The five-person team has already created an as-yet unnamed satellite arm designed to unscrew and connect parts onto satellites while still in orbit.
“This is a robot that works with fasteners. This is a core skill if you want to repair or assemble something, working with fasteners is a very first step on that journey.
“We built a robot that can look around the part, find where all the screws are, go and unscrew them.
“It has cameras and sensors, even if we move the part, it can still figure out where the screw is by moving around and looks from all different directions to recognise the screws, or what they look like from all different directions. Unlike the robots that are in factories, we need it programmed to know exactly where the screw is (to achieve success).
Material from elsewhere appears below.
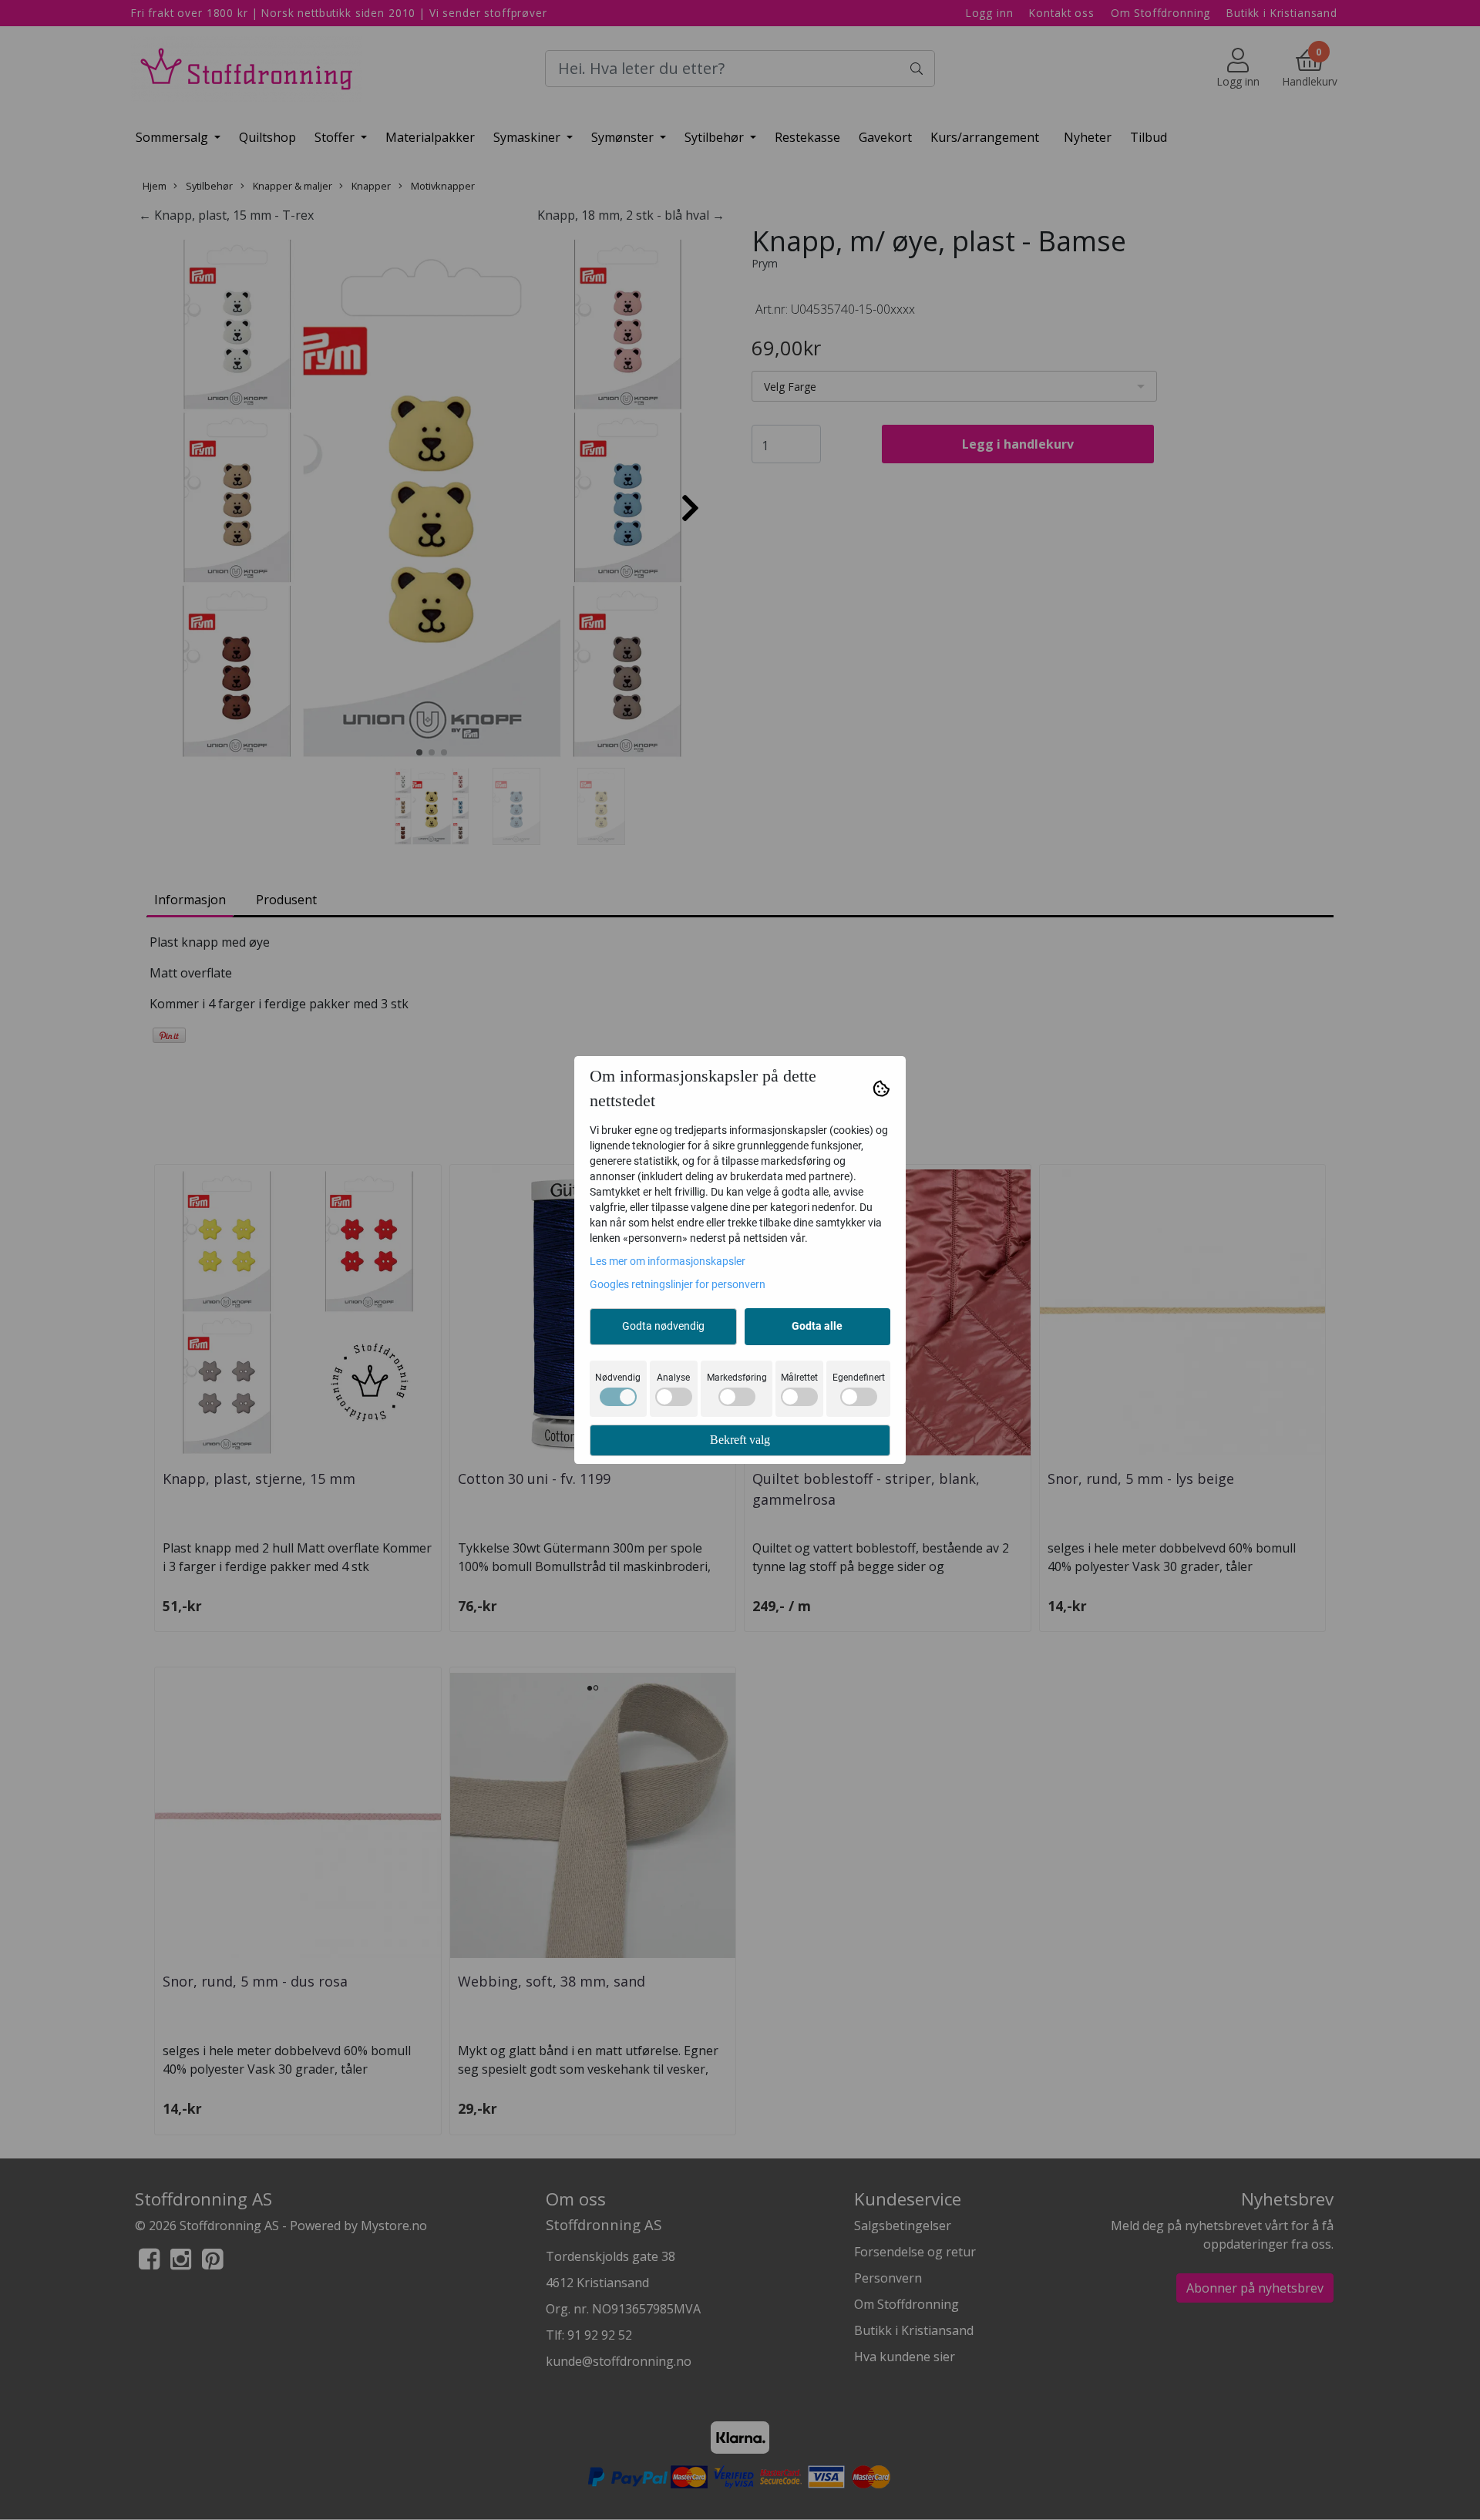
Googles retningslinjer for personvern (677, 1284)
“It’s very important for us to have that mechanism (for unscrewing fasteners) that does not depend on magnets or vacuum. So, we had to come up with a different way of retaining the screws.
“Getting inside the satellite is quite complex operation and often many problems can be solved by just slapping a new battery to a wall. If something like a battery breaks down, we just can bring the new battery, can fasten it to the wall and connect the wires to satellite, and the satellite will get another 10 to 15 years of usefulness.”
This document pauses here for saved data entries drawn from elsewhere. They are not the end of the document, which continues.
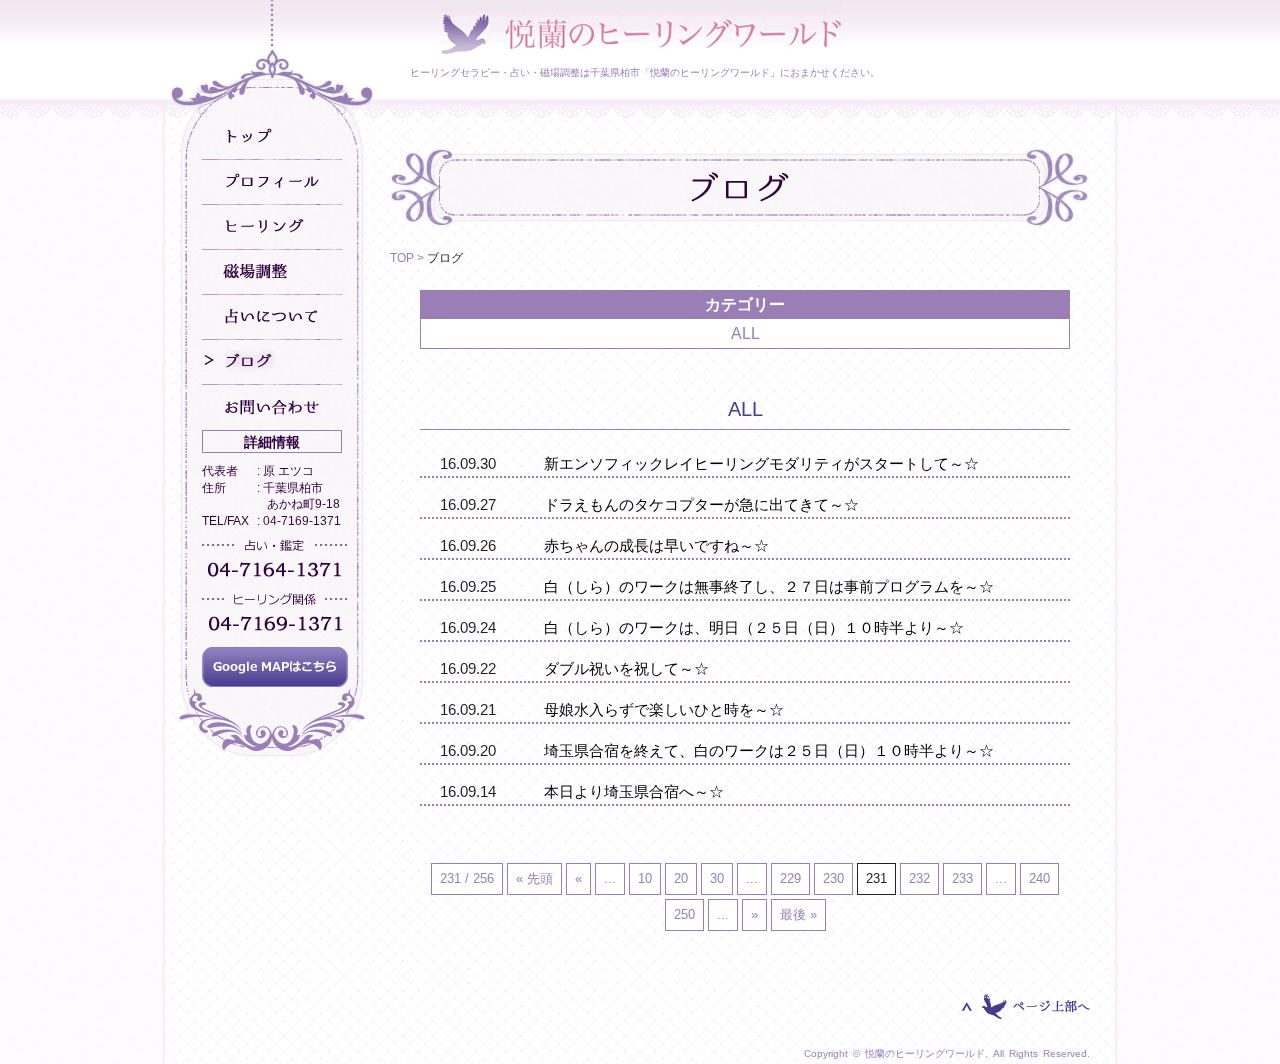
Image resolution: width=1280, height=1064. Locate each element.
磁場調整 (272, 272)
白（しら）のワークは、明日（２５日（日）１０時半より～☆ (754, 627)
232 (919, 878)
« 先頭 (534, 878)
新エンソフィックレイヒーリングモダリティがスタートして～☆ (761, 463)
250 (684, 914)
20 (681, 878)
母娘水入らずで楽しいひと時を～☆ (664, 709)
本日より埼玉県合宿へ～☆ (634, 791)
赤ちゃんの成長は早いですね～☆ (656, 545)
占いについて (272, 317)
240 (1039, 878)
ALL (745, 333)
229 (790, 878)
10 (645, 878)
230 (833, 878)
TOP (402, 258)
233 (962, 878)
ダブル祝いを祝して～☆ (626, 668)
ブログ (272, 362)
Asavkin said the team had used machine learning and different light reflection to train the robot to recognise screws from different directions and pinpoint them through a rewards program.
“We want to actually train them rather than program them. The more the robot works, the more fasteners it does, the more rewards and the better it becomes at the finding process.
“It’s kind of like you’re training a dog and you give it to reward when it does it correctly. Luckily for us, the reward for a machine is just number and we decide what that number is.
A supply chain already exists by renting an area of a space station as an operating base for ANT61’s maintenance-style robotics, according to Asavkin.
“ANT61 was born out with this idea that we are on the brink of the next technological revolution,” he said.
“On one hand, humanity is going to space but also we need to start to take better care for people, so we don’t put them in harm’s way.”
Asavkin said the team is focusing on the next generation of semi-autonomous robotics rather than remote-controlled versions.
“We want robots that are smart ... we just give them a list of high-level instructions for the day, and they just do the work. This is where it all started,” he said.
“This technology can be applied in environments that are super hazardous. Space, for example, is a place that nobody wants to go and mess with satellites in orbit because it’s very expensive and dangerous.
“Obviously, there’s a problem of collecting all the space debris that’s already there, but we’re trying to see if we can give them a second life rather than trying to pull them to Earth and burn them with all that expensive hardware. Can we just go there and just give them a new 10 years of useful life by resupplying them?”
ANT61 has made appearances at the 2023 National Space Industry Hub Expo, Australian Space Forum, and the re:MARS conference in Las Vegas.